[[ RECORD EXTRACTS open ]]
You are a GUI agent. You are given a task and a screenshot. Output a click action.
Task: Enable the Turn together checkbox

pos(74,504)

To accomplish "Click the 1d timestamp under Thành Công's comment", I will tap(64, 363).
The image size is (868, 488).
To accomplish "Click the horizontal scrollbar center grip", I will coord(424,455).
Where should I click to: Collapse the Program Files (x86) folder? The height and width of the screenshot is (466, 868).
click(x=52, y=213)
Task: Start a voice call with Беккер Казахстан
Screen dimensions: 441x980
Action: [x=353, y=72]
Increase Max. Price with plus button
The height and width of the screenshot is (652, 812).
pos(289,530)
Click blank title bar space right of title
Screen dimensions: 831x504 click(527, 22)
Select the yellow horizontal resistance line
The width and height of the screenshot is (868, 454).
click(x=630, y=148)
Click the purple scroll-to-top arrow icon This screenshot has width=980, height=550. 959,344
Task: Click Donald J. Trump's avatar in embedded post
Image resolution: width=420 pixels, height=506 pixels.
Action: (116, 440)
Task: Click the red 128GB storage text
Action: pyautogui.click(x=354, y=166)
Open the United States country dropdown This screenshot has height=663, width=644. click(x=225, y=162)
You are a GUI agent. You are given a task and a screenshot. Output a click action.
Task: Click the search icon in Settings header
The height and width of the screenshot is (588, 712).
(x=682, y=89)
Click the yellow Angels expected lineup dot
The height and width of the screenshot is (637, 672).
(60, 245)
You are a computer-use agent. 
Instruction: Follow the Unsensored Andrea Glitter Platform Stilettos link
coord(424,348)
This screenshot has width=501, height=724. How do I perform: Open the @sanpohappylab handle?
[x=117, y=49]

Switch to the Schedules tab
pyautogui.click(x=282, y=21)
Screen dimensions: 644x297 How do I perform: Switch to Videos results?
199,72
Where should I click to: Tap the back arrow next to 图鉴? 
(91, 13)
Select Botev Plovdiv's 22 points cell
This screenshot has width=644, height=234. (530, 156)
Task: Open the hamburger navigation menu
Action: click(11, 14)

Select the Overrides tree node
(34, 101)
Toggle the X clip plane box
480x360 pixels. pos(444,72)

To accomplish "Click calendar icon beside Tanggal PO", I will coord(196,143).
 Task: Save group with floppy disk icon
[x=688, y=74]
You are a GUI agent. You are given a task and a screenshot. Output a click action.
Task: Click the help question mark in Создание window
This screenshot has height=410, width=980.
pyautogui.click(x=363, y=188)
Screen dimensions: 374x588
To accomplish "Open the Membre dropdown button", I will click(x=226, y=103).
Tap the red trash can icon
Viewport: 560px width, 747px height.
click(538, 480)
[[ RECORD EXTRACTS closed ]]
Copy each line of the entries exactly.

You are a GUI agent. You are given a task and a screenshot. Output a click action.
Task: Enable the Turn together checkbox

pos(74,504)

To accomplish "Click the 1d timestamp under Thành Công's comment", I will tap(64, 363).
The image size is (868, 488).
To accomplish "Click the horizontal scrollbar center grip", I will coord(424,455).
Where should I click to: Collapse the Program Files (x86) folder? The height and width of the screenshot is (466, 868).
click(x=52, y=213)
Task: Start a voice call with Беккер Казахстан
Screen dimensions: 441x980
Action: [x=353, y=72]
Increase Max. Price with plus button
The height and width of the screenshot is (652, 812).
pos(289,530)
Click blank title bar space right of title
Screen dimensions: 831x504 click(527, 22)
Select the yellow horizontal resistance line
The width and height of the screenshot is (868, 454).
click(x=630, y=148)
Click the purple scroll-to-top arrow icon This screenshot has width=980, height=550. 959,344
Task: Click Donald J. Trump's avatar in embedded post
Image resolution: width=420 pixels, height=506 pixels.
Action: (116, 440)
Task: Click the red 128GB storage text
Action: pyautogui.click(x=354, y=166)
Open the United States country dropdown This screenshot has height=663, width=644. click(x=225, y=162)
You are a GUI agent. You are given a task and a screenshot. Output a click action.
Task: Click the search icon in Settings header
The height and width of the screenshot is (588, 712).
(x=682, y=89)
Click the yellow Angels expected lineup dot
The height and width of the screenshot is (637, 672).
(60, 245)
You are a computer-use agent. 
Instruction: Follow the Unsensored Andrea Glitter Platform Stilettos link
coord(424,348)
This screenshot has width=501, height=724. How do I perform: Open the @sanpohappylab handle?
[x=117, y=49]

Switch to the Schedules tab
pyautogui.click(x=282, y=21)
Screen dimensions: 644x297 How do I perform: Switch to Videos results?
199,72
Where should I click to: Tap the back arrow next to 图鉴? 
(91, 13)
Select Botev Plovdiv's 22 points cell
This screenshot has width=644, height=234. (530, 156)
Task: Open the hamburger navigation menu
Action: click(11, 14)

Select the Overrides tree node
(34, 101)
Toggle the X clip plane box
480x360 pixels. pos(444,72)

To accomplish "Click calendar icon beside Tanggal PO", I will coord(196,143).
 Task: Save group with floppy disk icon
[x=688, y=74]
You are a GUI agent. You are given a task and a screenshot. Output a click action.
Task: Click the help question mark in Создание window
This screenshot has height=410, width=980.
pyautogui.click(x=363, y=188)
Screen dimensions: 374x588
To accomplish "Open the Membre dropdown button", I will click(x=226, y=103).
Tap the red trash can icon
Viewport: 560px width, 747px height.
click(538, 480)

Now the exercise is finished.